3 things every work-at-home-parent should know
Thinking of taking the plunge and starting a business where you will be a work at home parent? Corryn would like to clear up some common misconceptions for you!
Between the new baby demanding attention, and your co-workers giving you sideways glances when you leave early AGAIN, it’s no surprise that, for many new parents, the idea of being a work at home parent is extremely attractive.
Three years after taking this leap of faith myself, I can vouch that the flexibility is unmatched, and that it can work really well for young families. But the learning curve has also been steep, especially with regard to a few odd notions I had when I first started. I wish someone had nipped those in the bud for me ahead of time.
So, if you’re considering starting up your own business and becoming a work at home parent, let me clear up some common misconceptions ahead of time for you!
1. Working while the kids play
When I started out, I had this notion that I’d be able to work while my kids happily entertained themselves.
"When you have limited time and small, unpredictable children, you don’t have time for the ‘nice to haves’. Focus on what you need to do."
I’m going to put it out there and say it’s not possible. I found myself juggling the need for dedicated time to run my business, with wanting to be present for my kids when they were around.
To save yourself the stress and guilt induced by being pulled in two separate directions all the time, my advice would be to schedule set work time during your child-free hours.

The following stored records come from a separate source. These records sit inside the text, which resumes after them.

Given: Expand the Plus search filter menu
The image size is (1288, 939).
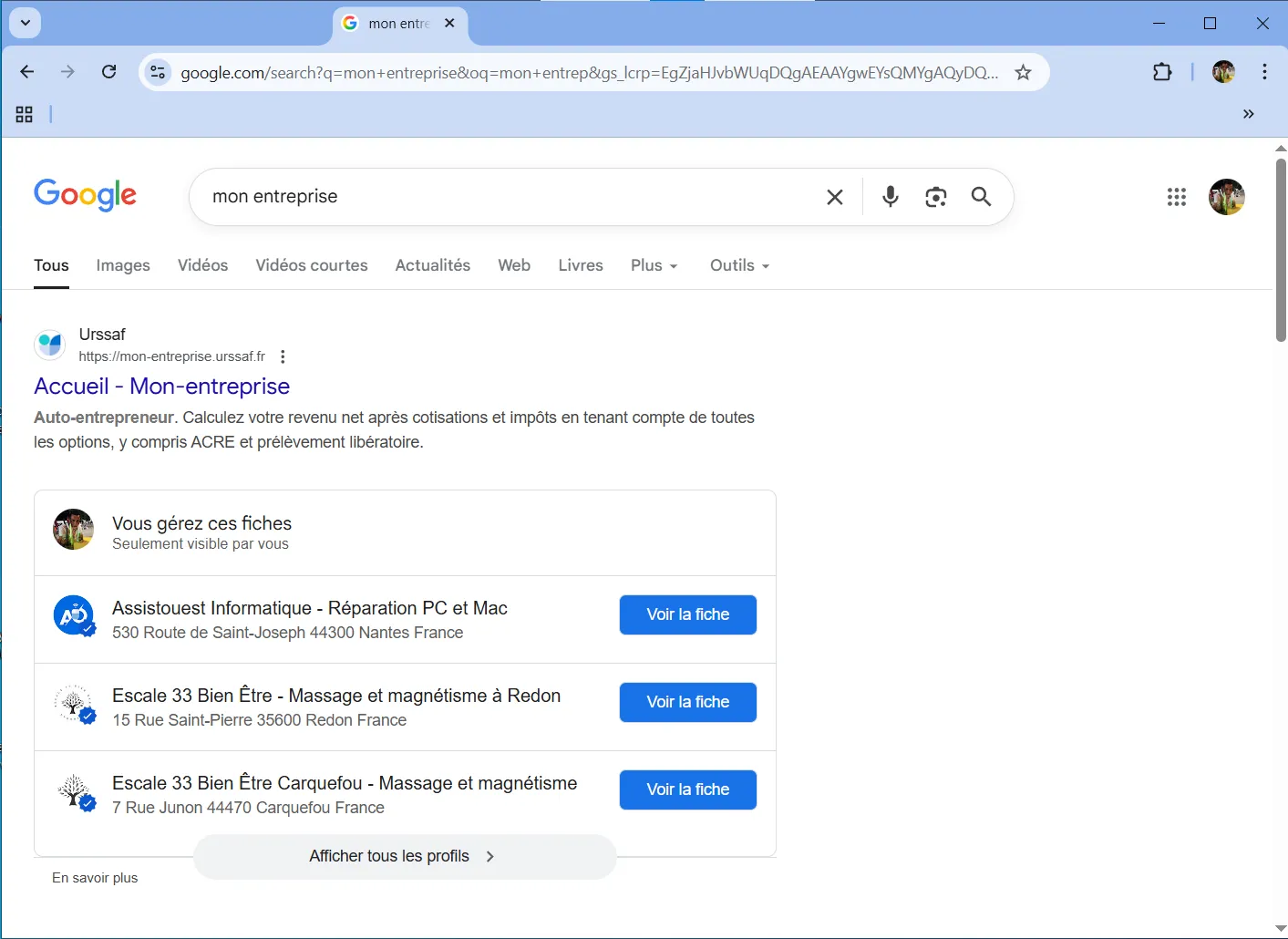Looking at the screenshot, I should pyautogui.click(x=654, y=265).
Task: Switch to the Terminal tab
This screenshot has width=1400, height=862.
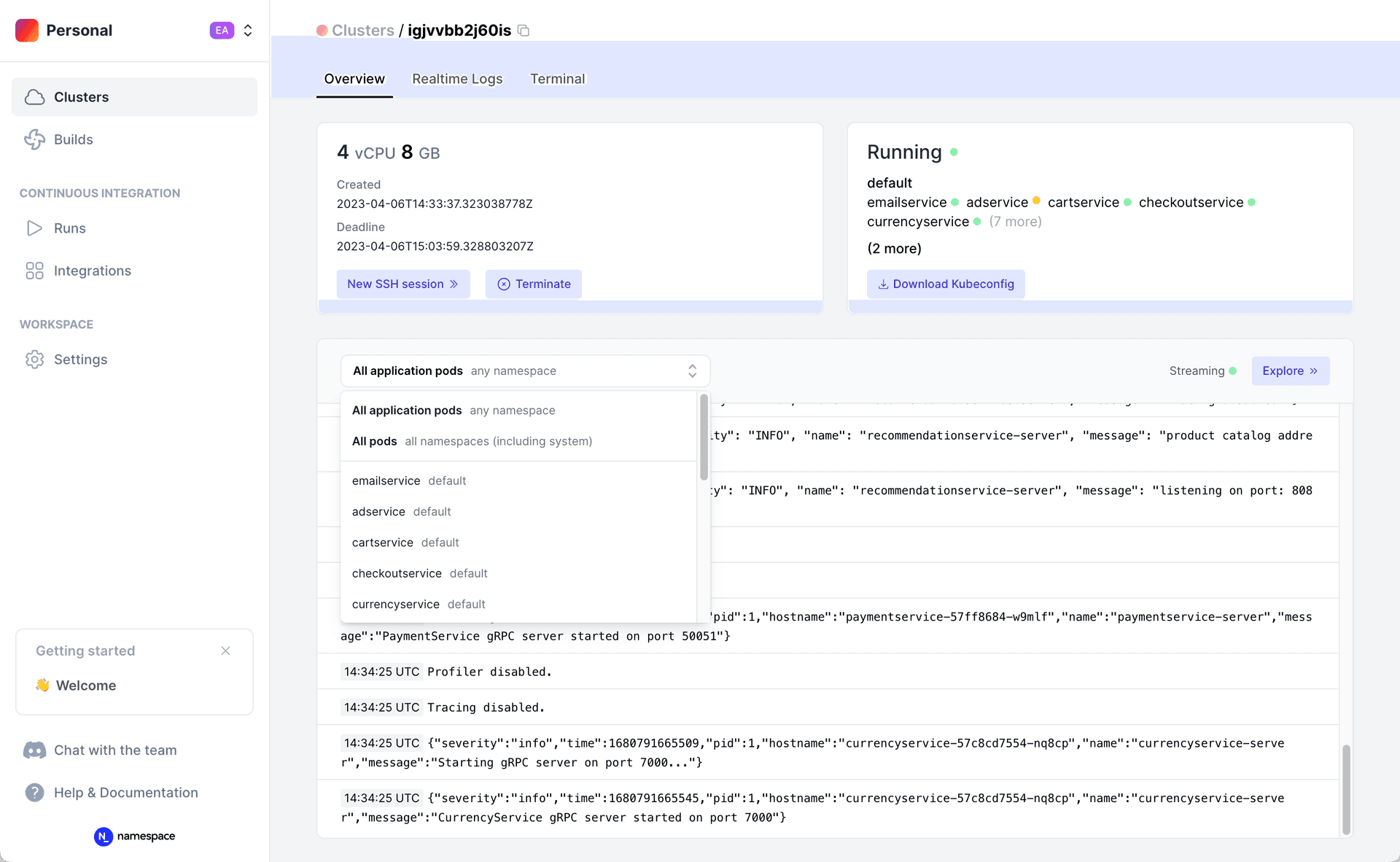Action: pos(557,78)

And the more predictable the schedule, the better. It will allow you to really plan out what you expect to achieve during those hours.
I like putting my to do items in my calendar to ensure I stay on track during those precious business hours. This includes scheduling time for day to day operations and checking emails. I find if I don’t schedule out my day then I’m not as productive and I lose time on social media, browsing Flying Solo forums or ‘researching’ my latest project or idea!
In a related point, be ruthless in selecting what you’re going to do during your child-free hours. When you have limited time you don’t have time for the ‘nice to haves’. Focus on what you need to do.
2. If you set up a website the traffic will come
With so many stories out there of online successes, I thought if I combined a great blog with social media then the traffic (and sales!) would flow. Unfortunately, unless you’re particularly talented in crafting viral content that will translate directly to website sales, this is not going to happen.
You’re going to need a well thought out marketing plan (and budget). As you get to understand your niche and your marketing channels it’s highly likely that this marketing plan will be updated, refined or completely overhauled on a monthly basis.
3. Online eCommerce stores have low overheads
While this may be true, the overheads are still there, and they do add up. There is a fixed cost component in website hosting, ongoing marketing, SEO, directory listings, bookkeeping/accounting, office/warehouse costs, and most importantly, your own salary.
If you’re selling a product you may also be surprised to discover the volume you need to move to cover your costs, let alone make a profit. You need to make sure you have the cash to get through lean times and past your breakeven point.
But in the end, being a work at home parent is so worth it
It’s such a privilege to be able to work on my passion while still having the flexibility I want and need for my kids. The work is hard, the juggling is hard – but every day I’m learning, loving what I’m doing and am hugely proud of the business I’m building.
Do you have kids and run a business from home? What were some of the misconceptions you had when you first started?